§ REQUIRED WORK:
Please replace "Toggle" with "Click" everywhere it occurs in the data below, and reproduce every line with no other changes. Leave the pictures out of your answer.

[Data entries]
○ ○ ○ ○
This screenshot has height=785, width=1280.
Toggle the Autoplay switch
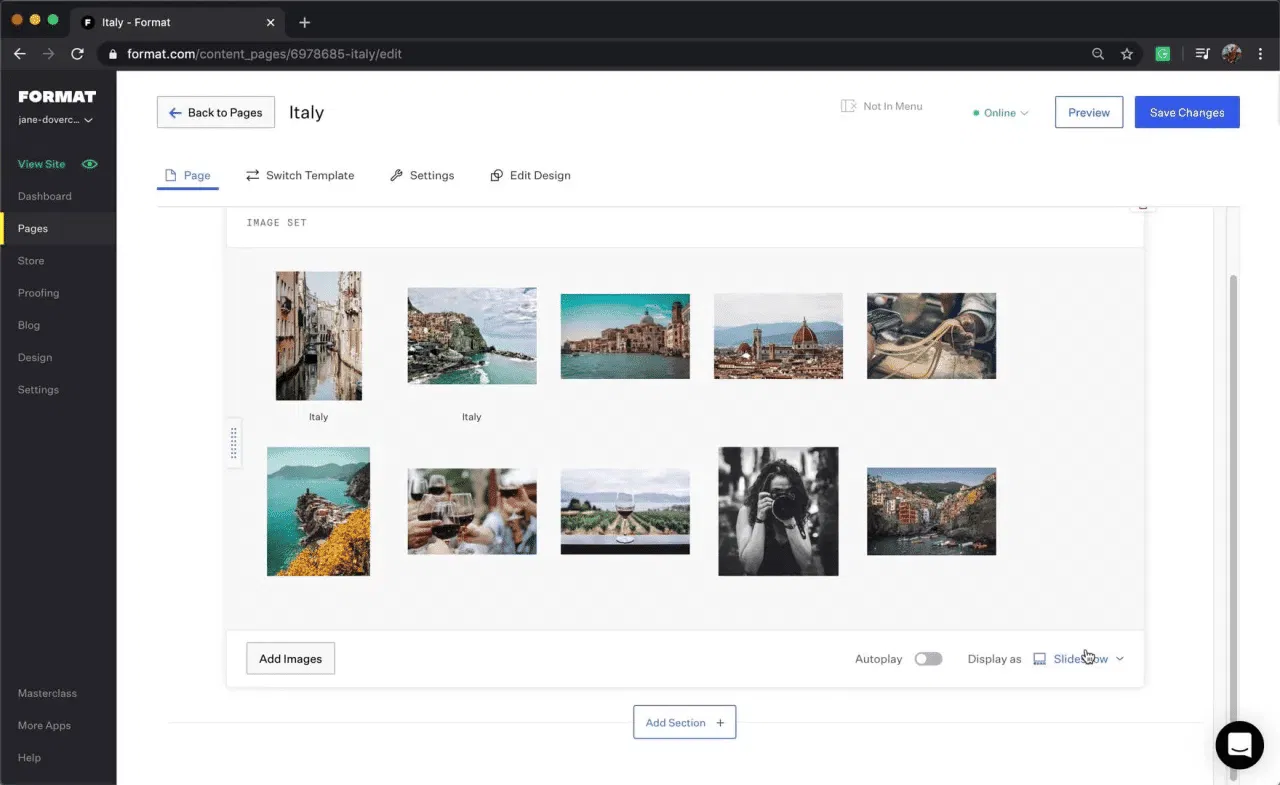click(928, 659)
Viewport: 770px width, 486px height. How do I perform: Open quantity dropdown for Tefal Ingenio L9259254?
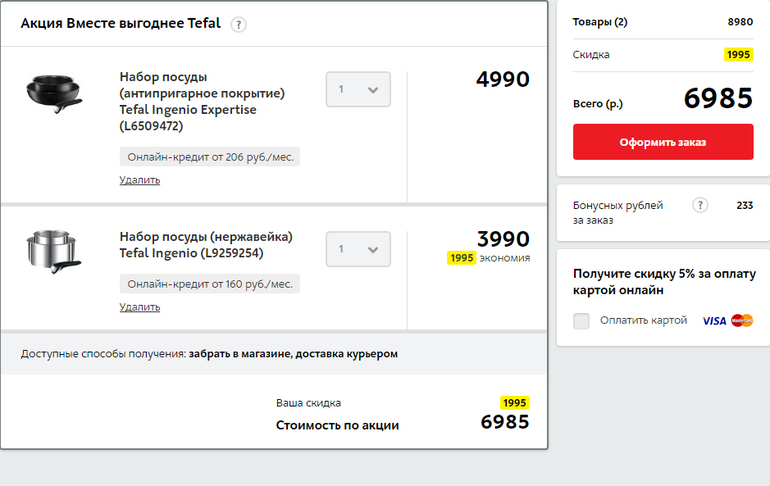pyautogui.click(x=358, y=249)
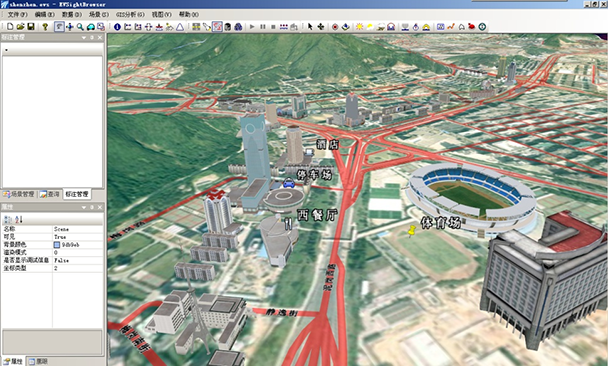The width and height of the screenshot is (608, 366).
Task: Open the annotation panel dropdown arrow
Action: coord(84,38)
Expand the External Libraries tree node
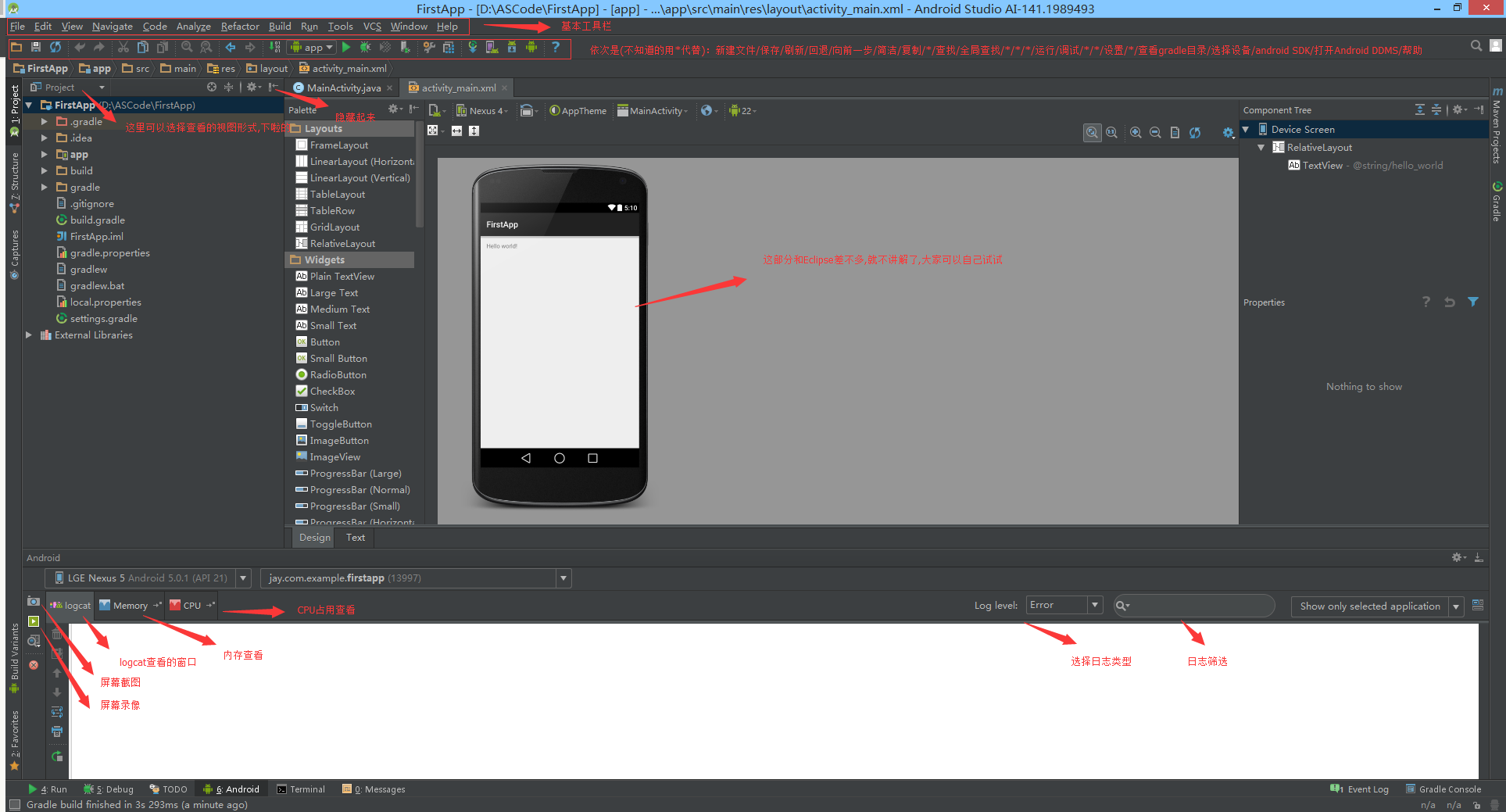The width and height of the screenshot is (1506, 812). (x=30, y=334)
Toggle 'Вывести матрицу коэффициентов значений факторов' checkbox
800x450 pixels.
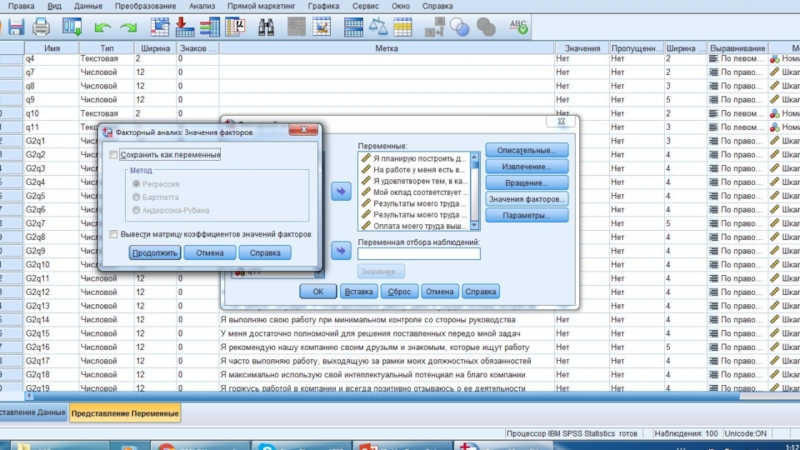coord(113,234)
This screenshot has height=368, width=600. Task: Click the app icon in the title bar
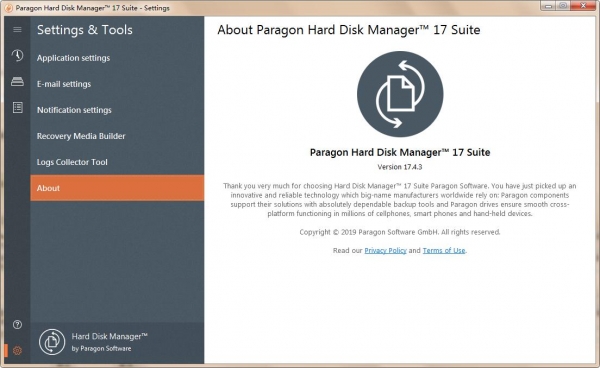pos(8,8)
○ ○ ○ ○
§ REPLY TO THE EXERCISE:
This screenshot has height=785, width=1280.
Click the Autoplay switch
click(928, 659)
Viewport: 770px width, 486px height. How do I perform: Open quantity dropdown for Tefal Ingenio L9259254?
pyautogui.click(x=358, y=249)
The width and height of the screenshot is (608, 366).
Task: Open the annotation panel dropdown arrow
Action: coord(84,38)
Expand the External Libraries tree node
The width and height of the screenshot is (1506, 812). (x=30, y=334)
Click 'Вывести матрицу коэффициентов значений факторов' checkbox
800x450 pixels.
coord(113,234)
This screenshot has height=368, width=600. Task: Click the app icon in the title bar
pos(8,8)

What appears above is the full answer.